Friday, October 2, 2009

I'd Like a Dirty Diaper with a Side of Humility, Please

I bumped into a college friend and his wife tonight who are expecting their first, and are getting ready to find out the sex of the baby within the next month. They were so cute - so bubbly and excited about being pregnant, wondering about girl or boy, looking forward to the stages of babyhood, etc.

All I could say to them is, "You're going to love it. Being a mom is one of the best things in the whole world." Which is definitely 100% true. What is nearly impossible to communicate, though, is just how humbling and life-changing being a parent is. That God's plan for parents is just as much about making us holy as it is about raising the children He gave us in the way He desires.
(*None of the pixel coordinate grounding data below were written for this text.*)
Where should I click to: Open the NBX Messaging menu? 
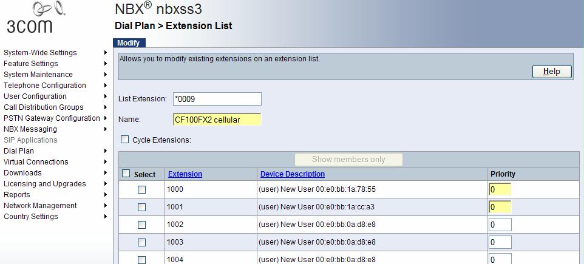coord(30,129)
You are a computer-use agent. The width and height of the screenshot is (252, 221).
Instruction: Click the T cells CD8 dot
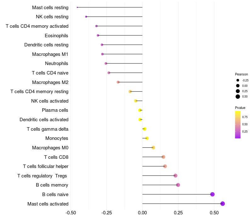[x=163, y=157]
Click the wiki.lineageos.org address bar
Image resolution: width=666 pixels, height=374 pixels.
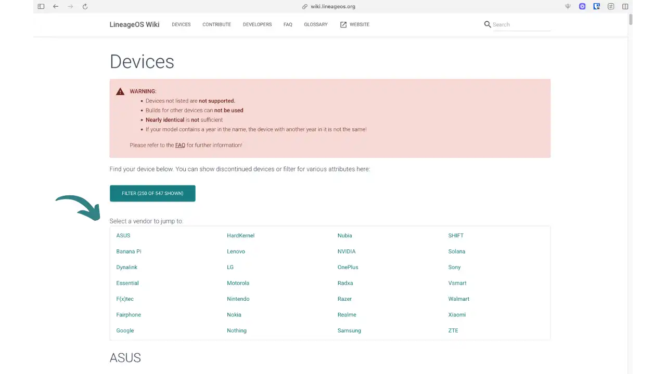(333, 7)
Today I did one of those things that I swore to myself I'd never do as a parent. E asked for something, I said no and began to offer an alternative, she started to whine, and - because we were in a restaurant with other people - I quickly gave in to her request...before I even realized what I was doing. It was SO EASY to just give in so that we didn't cause a scene. I caught - out of the corner of my eye - someone who'd witnessed the scene as they turned to the person to the side, noting the double-standards they'd just seen me portray to my child. And I wanted to crawl under the table and die.

We all have our moments, I guess. Our moments of weakness, our moments of inconsistency, our moments of airheadedness, our moments where we want to crawl under the table and die. Fortunately, though - God doesn't depend on our perfection in order to carry out His perfect plan for our children. In fact, if we allow Him, He uses our flaws to point to Jesus Christ, the Author and Finisher of our children's faith. Our humility in times of mistakes can allow for the grace of the cross to sweep in and flood our children's hearts, even if our mistakes cause them pain. How 'bout that!?!?!

1 comment:

  1. Awesome thought. I needed to hear that. I often struggle with guilt over my own imperfections especially when they are exposed to the all the spectators I live with....my family! Thanks for the reminder. His strength is made perfect in our weakness.